A realidade política brasileira é hoje seriado, daqueles que hipnotizam todo mundo. Não se fala em outra coisa, e é até bom que seja assim. Esqueça o país que, há quase duas décadas, vivia enredo de estabilidade, apesar de seus altos e baixos. Não faz muito tempo, estávamos numa zona de sugestivo conforto, elogiados lá fora, com imagem preservada diante de nossos vizinhos, estes tão sujeitos a intempéries de todo tipo. De uns anos para cá, foi como se alguém tivesse aberto o forno antes do tempo: o país murchou tal como bolo solado. Houve uma série de motivos para isso, a começar por incompetência, mas entre eles há um ingrediente que fermentou a crise: a corrupção. Saiu pelos poros de um sistema político podre e deteriorado, que há tempo, e põe tempo nisso, corrói as riquezas brasileiras.

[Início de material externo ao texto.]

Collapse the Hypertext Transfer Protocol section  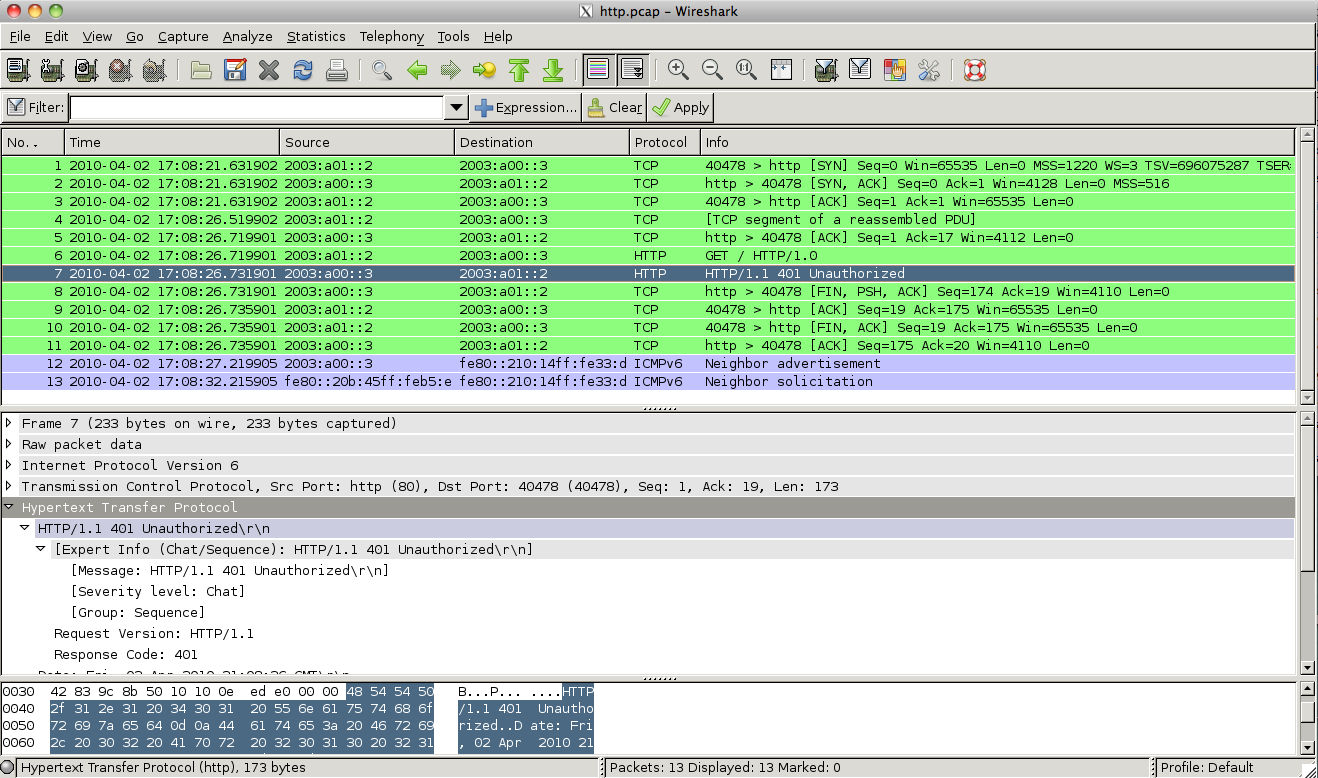pyautogui.click(x=10, y=508)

Nenhum partido político está livre dele. E, a despeito de o PT ser a bola da vez, é sabido que poucas legendas sairão incólumes da avalanche da Operação Lava-Jato. A questão que se impõe agora é se a presidente Dilma Rousseff conseguirá terminar o mandato - dúvida que se tornou imperiosa depois da ida de Lula para o governo. Há algumas variáveis que pesam nessa equação, como o rito de impeachment, os julgamentos de liminares pela Justiça sobre a permanência ou não do ex-presidente como ministro, os desdobramentos da Lava-Jato; o vazamento das escutas; a possibilidade de uma renúncia. Mas há também a voz das ruas. Como interpretá-la?
A voz das ruas não é um grito uníssono contra a corrupção, como muitos gostam de afirmar. Se fosse assim, não haveria um duelo entre o vermelho e o verde-amarelo. Haveria uma só cor e um só grito. Alguns imaginam que só o PT é corrupto; outros que, embora o PT seja, não é justo puni-lo sozinho; há os que acreditam que a saída do PT significa por si só um retrocesso social; e aqueles que imaginam que tirá-lo do poder resolveria todos os problemas.
Escolher um lado cegamente diante de um cenário tão cheio de detalhes, nuances, idas e vindas é assumir, sim, uma postura ideológica. Porque racionalmente não é possível ter confiança irrestrita nem no PT nem nos que fazem oposição a ele. As dúvidas são senhoras respeitáveis desses tempos. É perigoso ter certezas absolutas quando tantos interesses estão em jogo. Falar em golpe midiático, em golpe do Judiciário, em estado de exceção é fechar um diagnóstico às cegas. É preciso mais seriedade, mais honestidade e menos personalismo para encarar uma crise como esta. O próprio umbigo - ou o próprio olhar - não pode ser o único ponto de referência.